Lateral medullary syndrome
Lateral medullary syndrome (also called Wallenberg syndrome and posterior inferior cerebellar artery syndrome) is a disorder in which the patient has a constellation of neurologic symptoms due to injury to the lateral part of the medulla, resulting in tissue ischemia and necrosis.
Classically attributed to PICA occlusion, but in 80–85 % of cases the vertebral artery is also involved 1). No cases have been reported arising from brainstem hemorrhage.
Findings
This syndrome is characterized by sensory deficits affecting the trunk (torso) and extremities on the opposite side of the infarction and sensory deficits affecting the face and cranial nerves on the same side with the infarct. Specifically, there is a loss of pain and Thermoception on the contralateral (opposite) side of the body and ipsilateral (same) side of the face. This crossed finding is diagnostic for the syndrome.
Clinical symptoms include swallowing difficulty, or dysphagia, slurred speech, ataxia, facial pain, vertigo, nystagmus, Horner's syndrome, diplopia, and possibly palatal myoclonus.
Affected persons have difficulty in swallowing (dysphagia) resulting from involvement of the nucleus ambiguus, as well as slurred speech (dysarthria) and disordered vocal quality (dysphonia) . Damage to the spinal trigeminal nucleus causes absence of pain on the ipsilateral side of the face, as well as an absent corneal reflex.
The spinothalamic tract is damaged, resulting in loss of pain and temperature sensation on the opposite side of the body. The damage to the cerebellum or the inferior cerebellar peduncle can cause ataxia. Damage to the hypothalamospinal fibers disrupts sympathetic nervous system relay and gives symptoms analogous to Horner syndrome.
Nystagmus and vertigo may result in falling, caused from involvement of the region of Deiters' nucleus and other vestibular nuclei. Onset is usually acute with severe vertigo.

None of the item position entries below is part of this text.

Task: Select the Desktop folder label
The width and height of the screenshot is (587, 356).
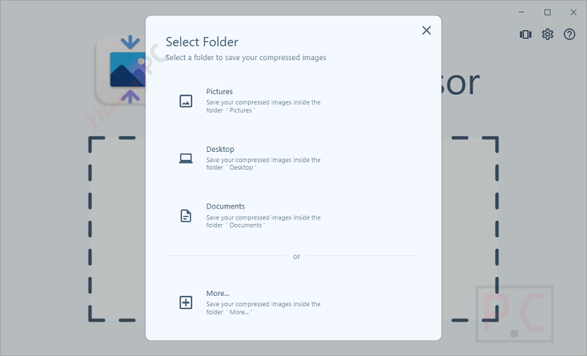Action: click(x=220, y=149)
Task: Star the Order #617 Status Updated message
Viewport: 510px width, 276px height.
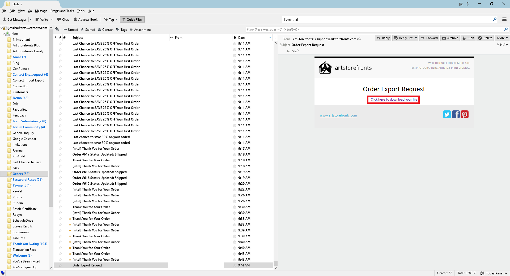Action: (60, 154)
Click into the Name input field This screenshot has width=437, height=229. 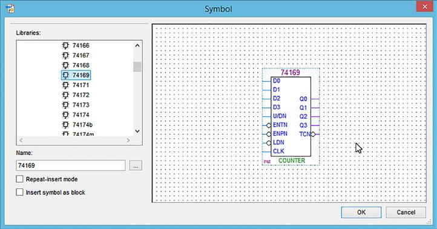71,165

Palatal myoclonus may be observed due to disruption of the central tegmental tract.
Case report
A 53-year-old female patient presenting with impaired Thermoception on the left half of her body, from the neck down, following a small infarction of the right midlateral medulla. The chronological changes in the patient's introspection regarding impairment of thermoception and the results of detailed somatosensory tests, including thermal sense, are shown in this report.
Thorough somatosensory tests, personal descriptions of symptoms, and electrophysiological quantification of similar cases are needed to improve our understanding of the neurological separation of the sensations of pain and temperature at the medullary level 2).

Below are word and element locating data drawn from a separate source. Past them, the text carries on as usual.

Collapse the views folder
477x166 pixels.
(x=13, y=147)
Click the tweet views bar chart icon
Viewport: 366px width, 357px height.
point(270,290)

A case of a 64-year-old female with acute-onset vertigo, nausea, and vomiting. In an emergency imaging examination, the results of computed tomography (CT) and diffusion weighted imaging (DWI) were negative. However, on 1 day post-hospital admission, a small acute infarct in the posterolateral aspect of the left medulla was detected by DWI. Extra attention should be payed to the false-negative imaging results to avoid diagnosis and treatment delay 3).